Questo protocollo è significativo perché fornisce ai ricercatori le capacità di impiegare cuori umani donatori per test fisiologici preclinici sui farmaci. Questo tessuto utilizza sia coloranti di tensione che di calcio per la caratterizzazione simultanea di potenziali di azione cardiaca e transitori di calcio intracellulare nelle fette di tessuto umano. Per impostare il sistema di mappatura ottica, attaccare un bagno di tessuto con uno strato di gel polidimetilsiloxano inferiore a un sistema di perfusione e far circolare un litro di soluzione di recupero a 37 gradi Celsius ossigenato con ossigeno al 100% attraverso il sistema di perfusione a una portata abbastanza veloce da mantenere la temperatura e prevenire l'accumulo di perfusato di bagno.

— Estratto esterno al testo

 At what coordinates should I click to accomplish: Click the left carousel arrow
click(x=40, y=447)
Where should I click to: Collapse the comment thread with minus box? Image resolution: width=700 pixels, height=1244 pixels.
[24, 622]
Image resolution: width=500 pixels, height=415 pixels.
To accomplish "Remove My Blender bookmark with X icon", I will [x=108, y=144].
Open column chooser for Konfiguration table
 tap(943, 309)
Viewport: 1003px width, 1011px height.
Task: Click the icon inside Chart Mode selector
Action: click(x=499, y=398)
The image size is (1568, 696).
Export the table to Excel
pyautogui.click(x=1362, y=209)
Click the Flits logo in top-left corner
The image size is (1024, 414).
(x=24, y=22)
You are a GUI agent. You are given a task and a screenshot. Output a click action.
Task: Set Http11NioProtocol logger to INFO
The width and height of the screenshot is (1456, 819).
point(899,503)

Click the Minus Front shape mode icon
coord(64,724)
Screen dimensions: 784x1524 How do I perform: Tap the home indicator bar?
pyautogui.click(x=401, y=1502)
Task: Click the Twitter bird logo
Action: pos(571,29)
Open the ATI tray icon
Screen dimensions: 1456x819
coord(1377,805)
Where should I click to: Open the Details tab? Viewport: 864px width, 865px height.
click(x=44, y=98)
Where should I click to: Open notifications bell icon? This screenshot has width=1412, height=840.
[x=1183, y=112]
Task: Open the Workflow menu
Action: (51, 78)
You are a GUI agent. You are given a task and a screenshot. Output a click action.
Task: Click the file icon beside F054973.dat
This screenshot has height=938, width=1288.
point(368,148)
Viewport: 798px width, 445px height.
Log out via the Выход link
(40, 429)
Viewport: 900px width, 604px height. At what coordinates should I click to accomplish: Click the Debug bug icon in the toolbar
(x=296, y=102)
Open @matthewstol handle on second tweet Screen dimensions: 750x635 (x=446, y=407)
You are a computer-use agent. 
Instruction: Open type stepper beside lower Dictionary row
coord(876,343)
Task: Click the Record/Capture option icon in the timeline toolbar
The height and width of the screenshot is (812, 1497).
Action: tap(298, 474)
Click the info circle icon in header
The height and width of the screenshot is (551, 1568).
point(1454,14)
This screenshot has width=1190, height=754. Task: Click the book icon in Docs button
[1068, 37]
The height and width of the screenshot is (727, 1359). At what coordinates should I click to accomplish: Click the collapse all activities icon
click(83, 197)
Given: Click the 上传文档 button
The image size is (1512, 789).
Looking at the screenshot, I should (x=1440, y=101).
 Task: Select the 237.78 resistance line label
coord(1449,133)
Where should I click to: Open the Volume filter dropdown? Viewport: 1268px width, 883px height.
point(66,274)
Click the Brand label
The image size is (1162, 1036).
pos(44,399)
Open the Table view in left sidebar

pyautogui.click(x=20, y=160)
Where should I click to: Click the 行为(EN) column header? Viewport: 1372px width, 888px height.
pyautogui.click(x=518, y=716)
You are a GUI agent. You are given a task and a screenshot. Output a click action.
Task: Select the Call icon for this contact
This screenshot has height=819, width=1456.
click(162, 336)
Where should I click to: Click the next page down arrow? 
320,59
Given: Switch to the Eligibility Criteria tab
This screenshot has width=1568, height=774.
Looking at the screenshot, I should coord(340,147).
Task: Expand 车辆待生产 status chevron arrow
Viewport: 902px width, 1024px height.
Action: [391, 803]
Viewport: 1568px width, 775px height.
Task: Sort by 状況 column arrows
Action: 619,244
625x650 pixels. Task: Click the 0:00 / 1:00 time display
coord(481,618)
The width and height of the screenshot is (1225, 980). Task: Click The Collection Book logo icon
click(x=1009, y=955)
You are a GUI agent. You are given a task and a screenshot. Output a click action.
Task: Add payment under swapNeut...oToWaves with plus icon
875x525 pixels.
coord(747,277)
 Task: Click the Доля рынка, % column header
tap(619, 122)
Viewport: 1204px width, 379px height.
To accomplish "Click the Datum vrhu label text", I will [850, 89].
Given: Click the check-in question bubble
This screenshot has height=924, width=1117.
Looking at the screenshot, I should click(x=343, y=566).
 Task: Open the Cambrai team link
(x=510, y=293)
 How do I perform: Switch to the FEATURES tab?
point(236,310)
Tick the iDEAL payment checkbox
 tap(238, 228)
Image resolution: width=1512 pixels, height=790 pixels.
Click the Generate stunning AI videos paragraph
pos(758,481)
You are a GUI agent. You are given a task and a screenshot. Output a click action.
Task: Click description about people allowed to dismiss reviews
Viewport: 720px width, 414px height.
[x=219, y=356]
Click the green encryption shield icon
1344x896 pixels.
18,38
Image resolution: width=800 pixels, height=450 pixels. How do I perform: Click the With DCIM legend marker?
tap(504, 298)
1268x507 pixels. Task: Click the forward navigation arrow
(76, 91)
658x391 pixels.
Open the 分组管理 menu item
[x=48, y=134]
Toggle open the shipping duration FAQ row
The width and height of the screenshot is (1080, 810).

Quindi utilizzare un bersaglio per regolare la messa a fuoco e l'allineamento delle due telecamere CMOS e utilizzare una sorgente di luce LED verde con una lunghezza d'onda di 520 più o meno cinque nanometri per eccitare simultaneamente i coloranti sensibili alla tensione e agli indicatori di calcio. Prima di ottenere sezioni tissutali, mescolare la soluzione di cardioplegia congelata e liquida e posizionare il tessuto cardiaco nel bagno cardioplegia ghiacciato e identificare la parete libera ventricolare sinistra. Incollare il gel di agarosio prefatti sul retro dei supporti in tessuto metallico del vibratoma.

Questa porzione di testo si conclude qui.